The history of Bulgaria during World War II encompasses an initial period of neutrality until 1 March 1941, a period of alliance with the Axis Powers until 8 September 1944, and a period of alignment with the Allies in the final year of the war.
Bulgarian military forces occupied with German consent parts of the kingdoms of Greece and Yugoslavia which Bulgarian irredentism claimed on the basis of the 1878 Treaty of San Stefano.
Bulgaria resisted Axis pressure to join the war against the Soviet Union, which began on 22 June 1941, but did declare war on Britain and the United States on 13 December 1941.

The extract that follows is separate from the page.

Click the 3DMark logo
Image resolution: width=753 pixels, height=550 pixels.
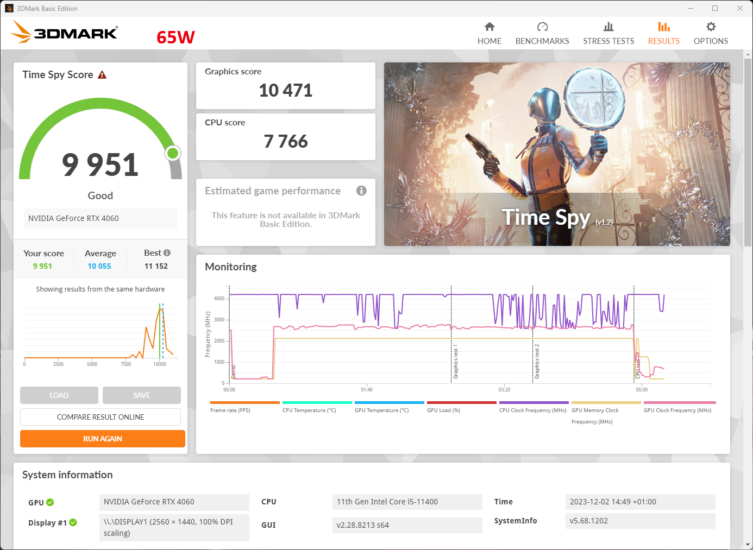[64, 32]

The Red Army entered Bulgaria on 8 September 1944; Bulgaria declared war on Germany the next day.
As an ally of Nazi Germany, Bulgaria participated in the Holocaust, causing the deaths of 11,343 Jews, and though 48,000 Jews survived the war, they were subjected to forcible internal deportation, dispossession, and discrimination.
Bulgaria functioned as an authoritarian state during most of World War II.
Tsar Boris III (reigned 1918–1943) ruled through a parliament and a prime minister. Bulgaria’s wartime government was pro-German under Georgi Kyoseivanov, Bogdan Filov, Dobri Bozhilov, and Ivan Bagryanov. It joined the Allies under Konstantin Muraviev in early September 1944, then underwent a coup d’état a week later, and under Kimon Georgiev was pro-Soviet thereafter.